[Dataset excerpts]
::::::::::

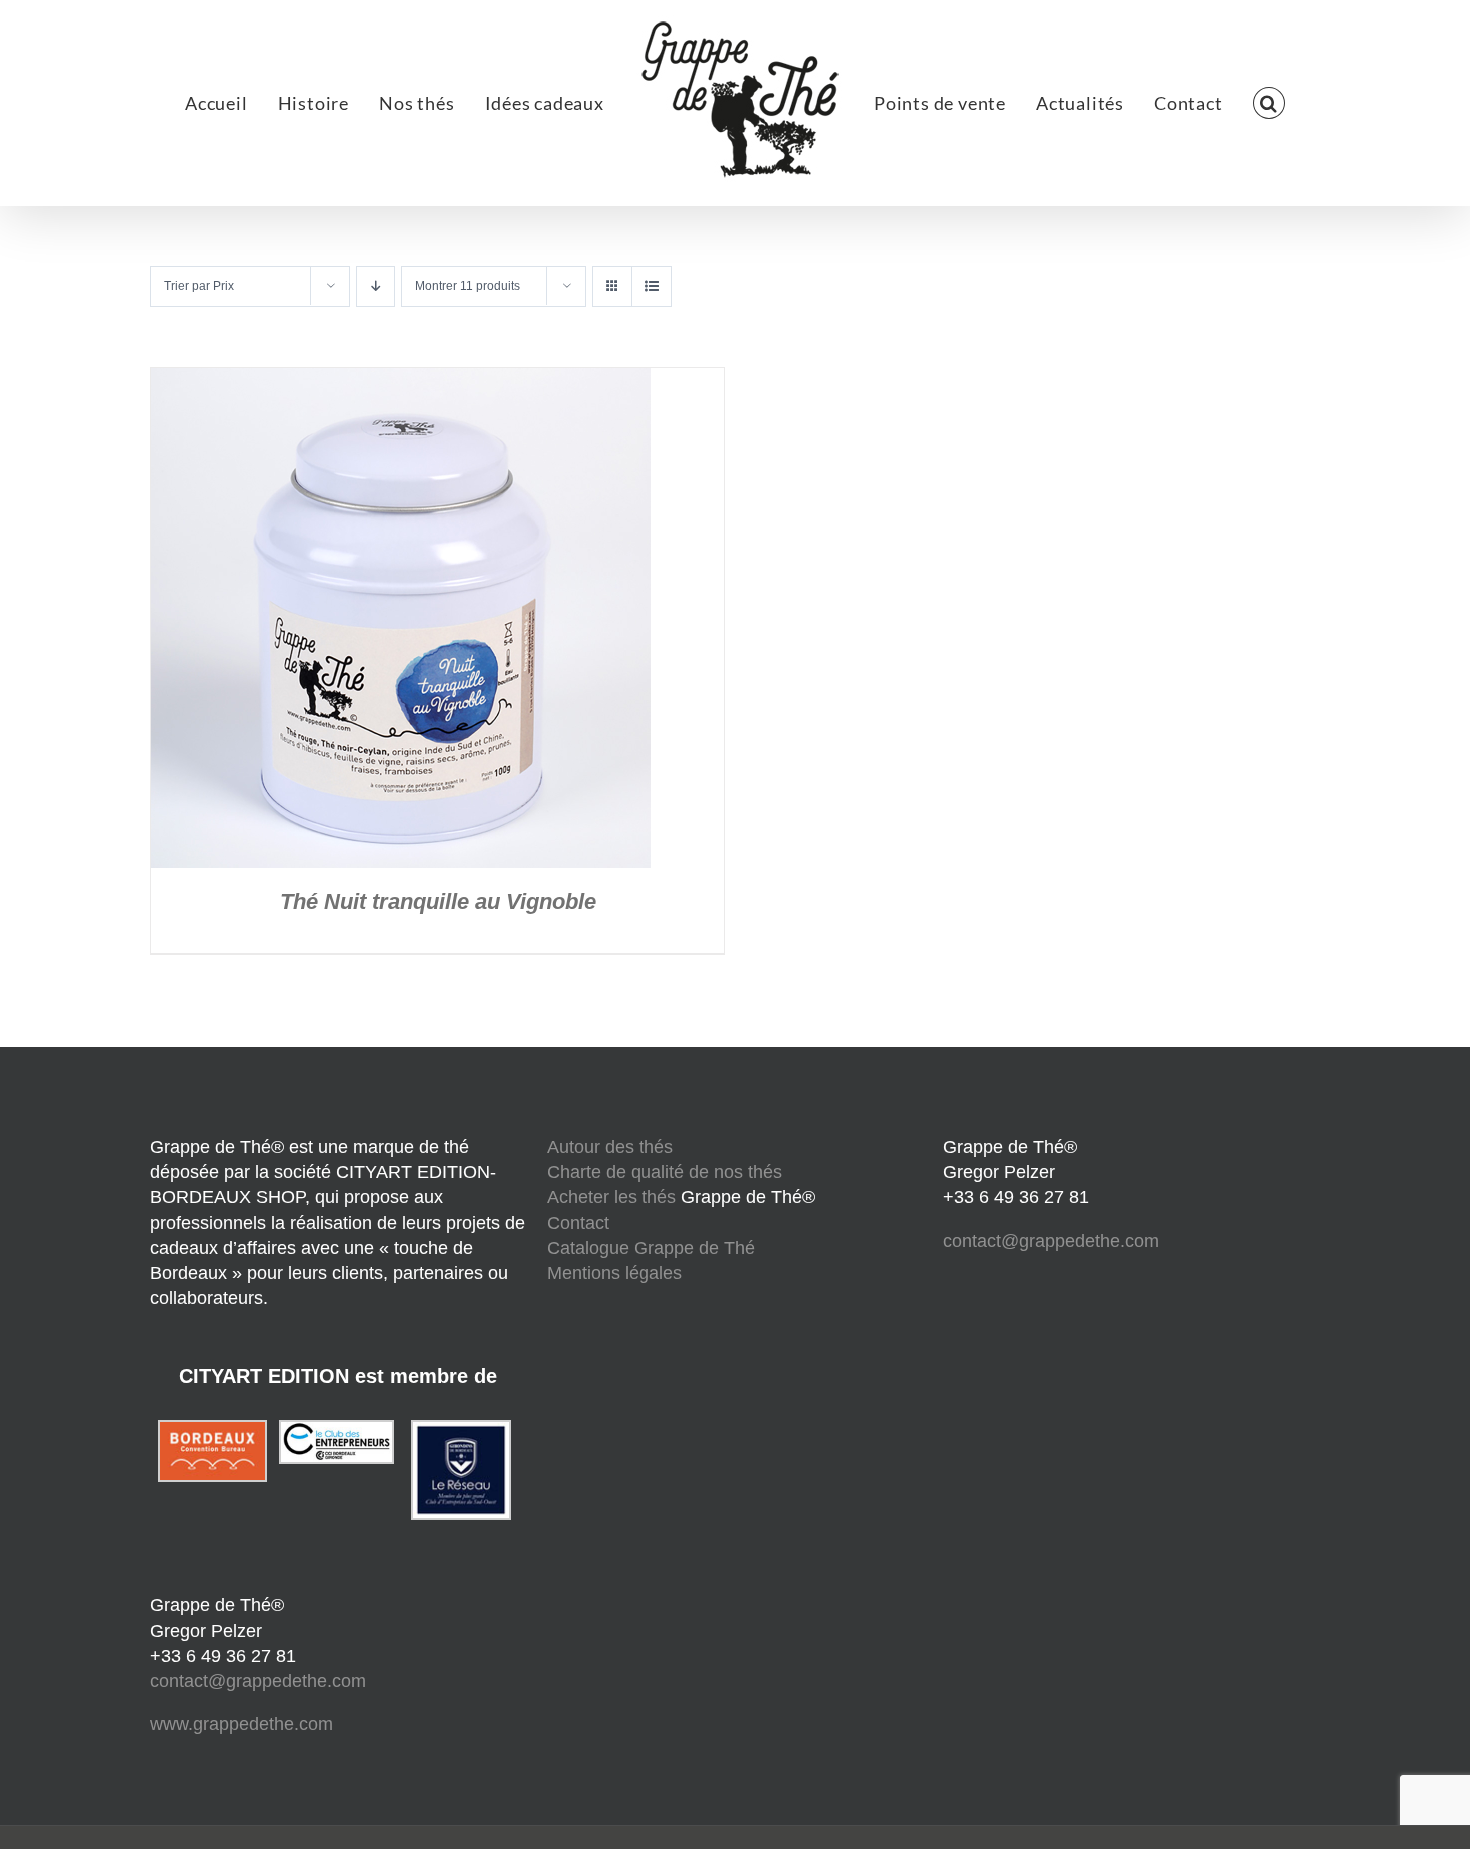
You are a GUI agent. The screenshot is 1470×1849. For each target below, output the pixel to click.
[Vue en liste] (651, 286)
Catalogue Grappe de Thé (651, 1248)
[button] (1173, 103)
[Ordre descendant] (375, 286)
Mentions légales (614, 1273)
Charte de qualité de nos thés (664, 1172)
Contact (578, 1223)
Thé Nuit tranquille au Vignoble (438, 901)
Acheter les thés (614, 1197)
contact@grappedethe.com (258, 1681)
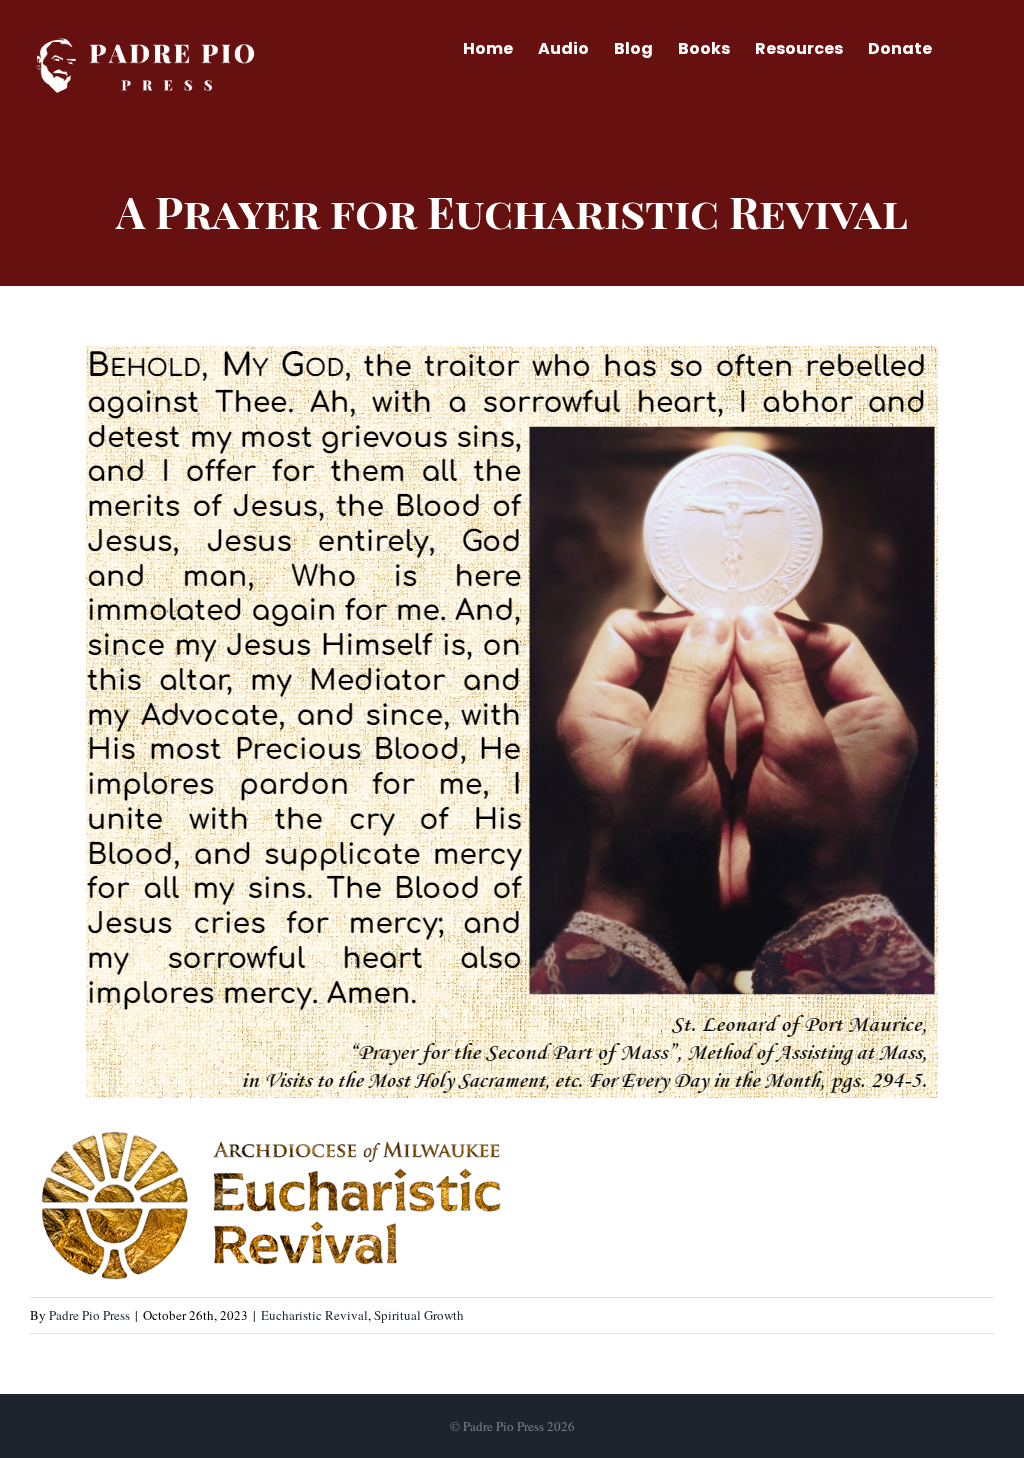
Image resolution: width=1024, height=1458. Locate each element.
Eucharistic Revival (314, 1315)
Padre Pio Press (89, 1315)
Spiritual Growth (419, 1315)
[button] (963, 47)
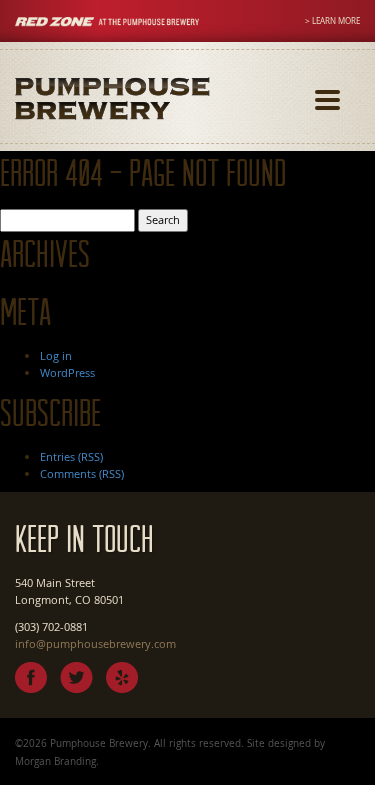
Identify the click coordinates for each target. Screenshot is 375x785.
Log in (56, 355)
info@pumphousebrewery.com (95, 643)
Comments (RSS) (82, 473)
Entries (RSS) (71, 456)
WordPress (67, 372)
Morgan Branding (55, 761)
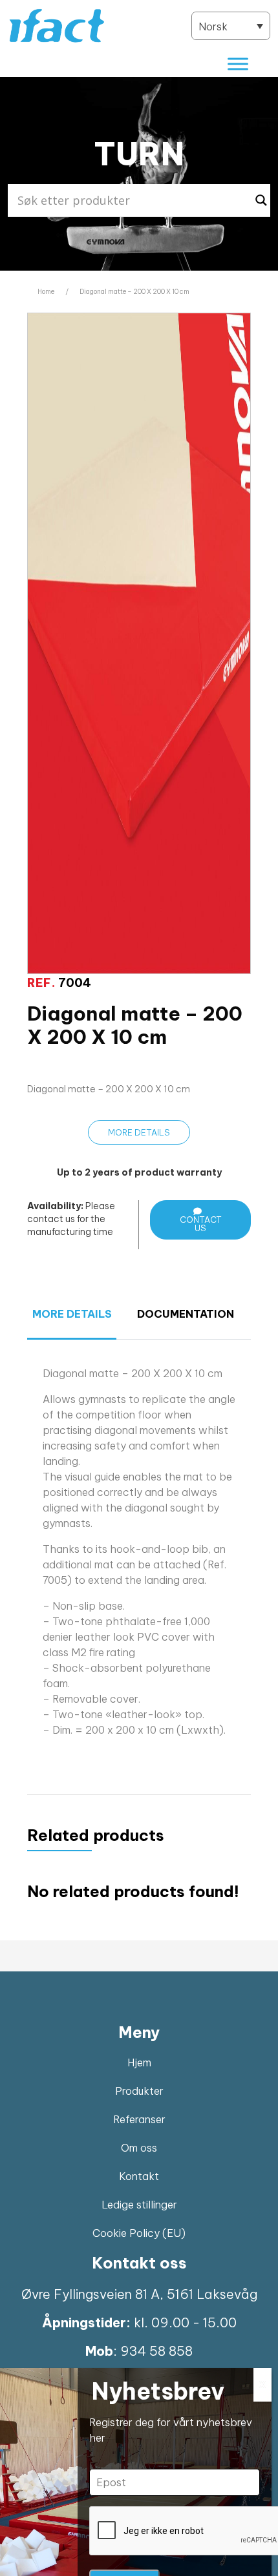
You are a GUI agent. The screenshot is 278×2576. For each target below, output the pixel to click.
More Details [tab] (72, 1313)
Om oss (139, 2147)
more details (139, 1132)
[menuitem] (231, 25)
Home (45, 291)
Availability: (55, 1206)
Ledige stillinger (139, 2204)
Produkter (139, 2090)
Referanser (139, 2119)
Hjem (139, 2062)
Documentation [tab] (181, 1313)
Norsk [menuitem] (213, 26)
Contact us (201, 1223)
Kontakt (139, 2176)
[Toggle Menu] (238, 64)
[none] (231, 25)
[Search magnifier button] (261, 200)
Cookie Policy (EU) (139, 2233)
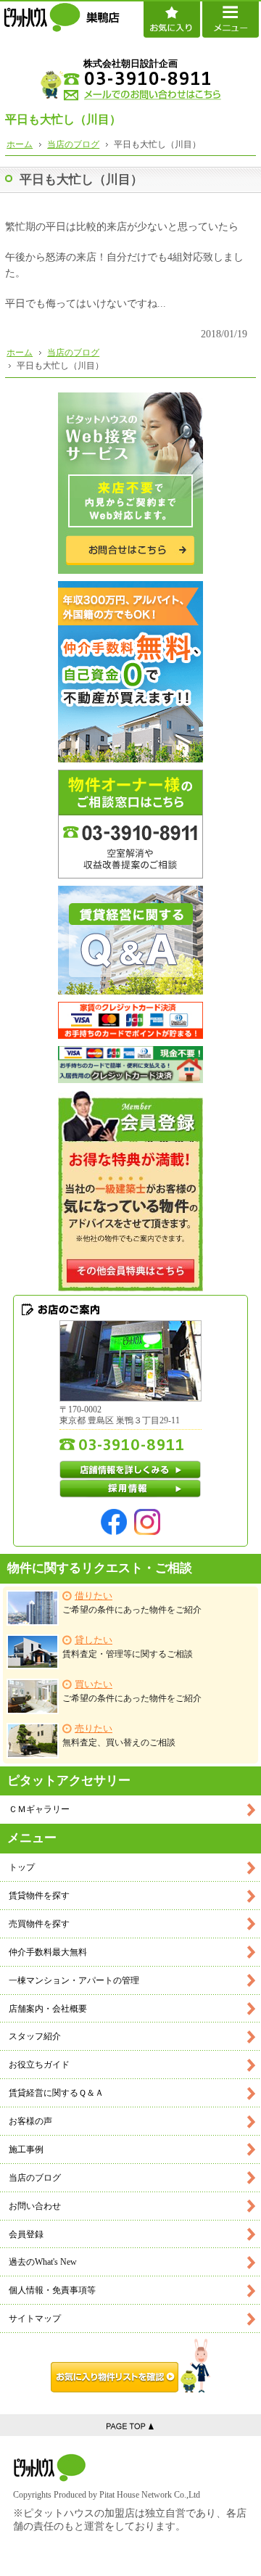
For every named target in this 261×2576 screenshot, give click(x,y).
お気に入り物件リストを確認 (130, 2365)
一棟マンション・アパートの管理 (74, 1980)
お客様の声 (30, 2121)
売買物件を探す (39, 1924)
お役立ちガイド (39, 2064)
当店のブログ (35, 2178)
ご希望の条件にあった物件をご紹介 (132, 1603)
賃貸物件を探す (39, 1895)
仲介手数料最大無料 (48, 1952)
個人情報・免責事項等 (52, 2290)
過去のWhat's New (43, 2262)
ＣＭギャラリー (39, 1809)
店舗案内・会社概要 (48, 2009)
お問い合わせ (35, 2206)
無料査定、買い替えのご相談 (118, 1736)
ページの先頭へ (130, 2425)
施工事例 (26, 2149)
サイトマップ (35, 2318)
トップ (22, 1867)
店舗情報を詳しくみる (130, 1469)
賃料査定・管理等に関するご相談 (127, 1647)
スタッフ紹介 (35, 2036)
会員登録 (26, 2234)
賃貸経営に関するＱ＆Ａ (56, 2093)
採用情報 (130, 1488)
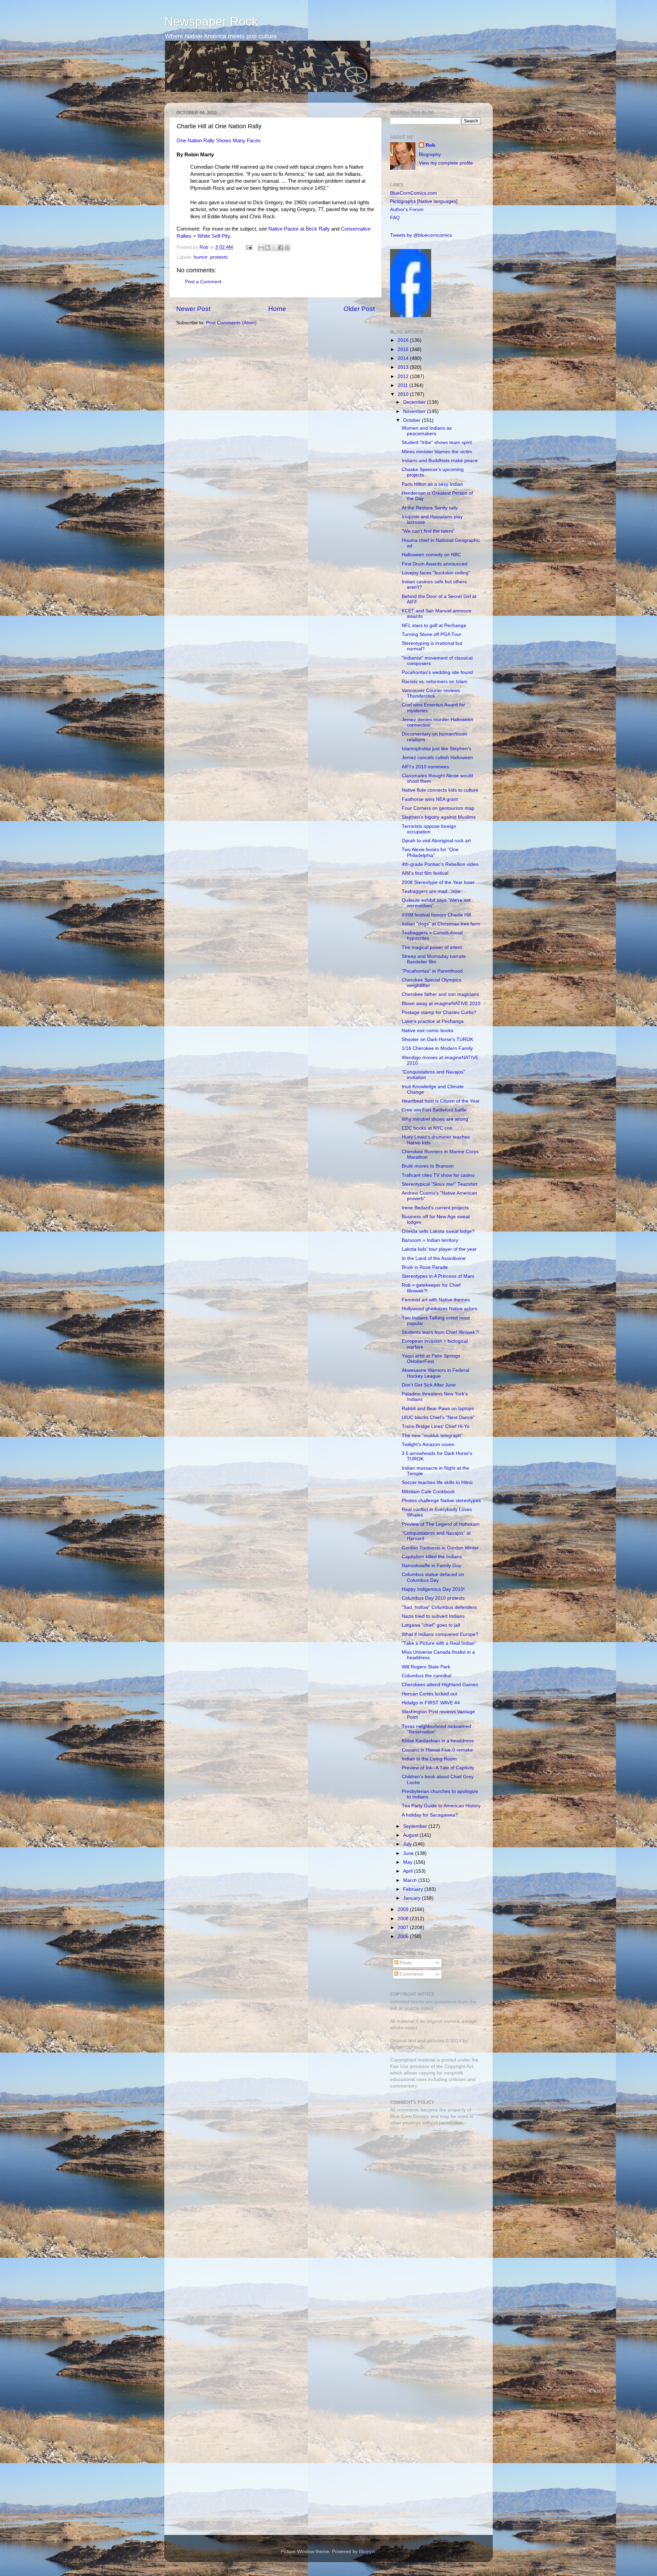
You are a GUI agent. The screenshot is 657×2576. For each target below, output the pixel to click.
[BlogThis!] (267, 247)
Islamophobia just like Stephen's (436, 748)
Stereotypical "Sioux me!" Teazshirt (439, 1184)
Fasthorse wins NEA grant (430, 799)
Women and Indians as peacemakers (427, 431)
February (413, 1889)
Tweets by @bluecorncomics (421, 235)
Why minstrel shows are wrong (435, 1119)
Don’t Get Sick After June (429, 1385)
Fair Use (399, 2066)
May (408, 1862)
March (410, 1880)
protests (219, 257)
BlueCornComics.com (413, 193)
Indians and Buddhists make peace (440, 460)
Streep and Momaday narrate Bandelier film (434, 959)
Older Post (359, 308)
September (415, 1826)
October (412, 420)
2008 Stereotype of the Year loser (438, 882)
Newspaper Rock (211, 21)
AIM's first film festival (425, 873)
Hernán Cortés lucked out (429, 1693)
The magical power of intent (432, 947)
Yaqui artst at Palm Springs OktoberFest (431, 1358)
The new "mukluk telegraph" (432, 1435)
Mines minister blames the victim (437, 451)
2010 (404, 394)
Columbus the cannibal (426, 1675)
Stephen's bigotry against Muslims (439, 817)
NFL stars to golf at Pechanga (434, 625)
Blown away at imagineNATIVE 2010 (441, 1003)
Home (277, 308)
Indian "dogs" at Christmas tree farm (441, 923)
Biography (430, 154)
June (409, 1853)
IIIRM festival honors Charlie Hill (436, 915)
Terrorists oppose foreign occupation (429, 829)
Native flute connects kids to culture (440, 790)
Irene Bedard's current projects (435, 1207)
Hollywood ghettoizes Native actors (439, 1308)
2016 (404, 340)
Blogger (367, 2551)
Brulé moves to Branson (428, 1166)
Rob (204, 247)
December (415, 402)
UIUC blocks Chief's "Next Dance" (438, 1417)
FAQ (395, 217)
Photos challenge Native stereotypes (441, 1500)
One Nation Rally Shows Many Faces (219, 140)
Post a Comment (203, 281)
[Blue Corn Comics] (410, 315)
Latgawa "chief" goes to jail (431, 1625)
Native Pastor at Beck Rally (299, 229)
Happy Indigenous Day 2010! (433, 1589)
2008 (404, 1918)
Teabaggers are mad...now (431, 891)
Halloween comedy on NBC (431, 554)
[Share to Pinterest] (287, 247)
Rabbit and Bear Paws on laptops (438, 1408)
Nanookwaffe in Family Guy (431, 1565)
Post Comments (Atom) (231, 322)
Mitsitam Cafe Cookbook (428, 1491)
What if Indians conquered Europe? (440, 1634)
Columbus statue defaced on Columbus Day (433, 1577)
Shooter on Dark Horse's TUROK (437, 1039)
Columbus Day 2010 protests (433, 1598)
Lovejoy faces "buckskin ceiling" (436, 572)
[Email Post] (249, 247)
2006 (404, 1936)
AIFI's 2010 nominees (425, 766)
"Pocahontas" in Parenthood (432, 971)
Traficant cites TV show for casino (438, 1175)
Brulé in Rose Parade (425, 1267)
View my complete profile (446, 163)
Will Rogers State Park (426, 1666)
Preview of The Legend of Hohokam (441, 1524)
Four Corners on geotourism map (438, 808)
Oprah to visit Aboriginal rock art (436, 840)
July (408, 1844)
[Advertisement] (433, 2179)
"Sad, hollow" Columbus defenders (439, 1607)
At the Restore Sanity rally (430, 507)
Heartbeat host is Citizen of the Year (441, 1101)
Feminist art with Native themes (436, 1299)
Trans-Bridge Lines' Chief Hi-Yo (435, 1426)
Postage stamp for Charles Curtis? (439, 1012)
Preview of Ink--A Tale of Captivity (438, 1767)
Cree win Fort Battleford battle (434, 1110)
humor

::::::::::

__PROBLEM TO WORK ON__: Copy the lines above between the one holding "ＣＭギャラリー (39, 1809)" and the one holding "Older Post (359, 308)", inclusive. Drop the pictures.

__YOUR SOLUTION__:
ＣＭギャラリー (39, 1809)
店舗案内・会社概要 (48, 2009)
お問い合わせ (35, 2206)
無料査定、買い替えのご相談 (118, 1736)
ページの先頭へ (130, 2425)
施工事例 (26, 2149)
サイトマップ (35, 2318)
トップ (22, 1867)
店舗情報を詳しくみる (130, 1469)
賃料査定・管理等に関するご相談 (127, 1647)
スタッフ紹介 (35, 2036)
会員登録 (26, 2234)
賃貸経営に関するＱ＆Ａ (56, 2093)
採用情報 (130, 1488)
You are a GUI agent. The screenshot is 657×2576. For each target below, output the pixel to click.
[BlogThis!] (267, 247)
Islamophobia just like Stephen's (436, 748)
Stereotypical "Sioux me!" Teazshirt (439, 1184)
Fasthorse wins NEA grant (430, 799)
Women and Indians as peacemakers (427, 431)
February (413, 1889)
Tweets by @bluecorncomics (421, 235)
Why minstrel shows are wrong (435, 1119)
Don’t Get Sick After June (429, 1385)
Fair Use (399, 2066)
May (408, 1862)
March (410, 1880)
protests (219, 257)
BlueCornComics.com (413, 193)
Indians and Buddhists make peace (440, 460)
Streep and Momaday narrate Bandelier film (434, 959)
Older Post (359, 308)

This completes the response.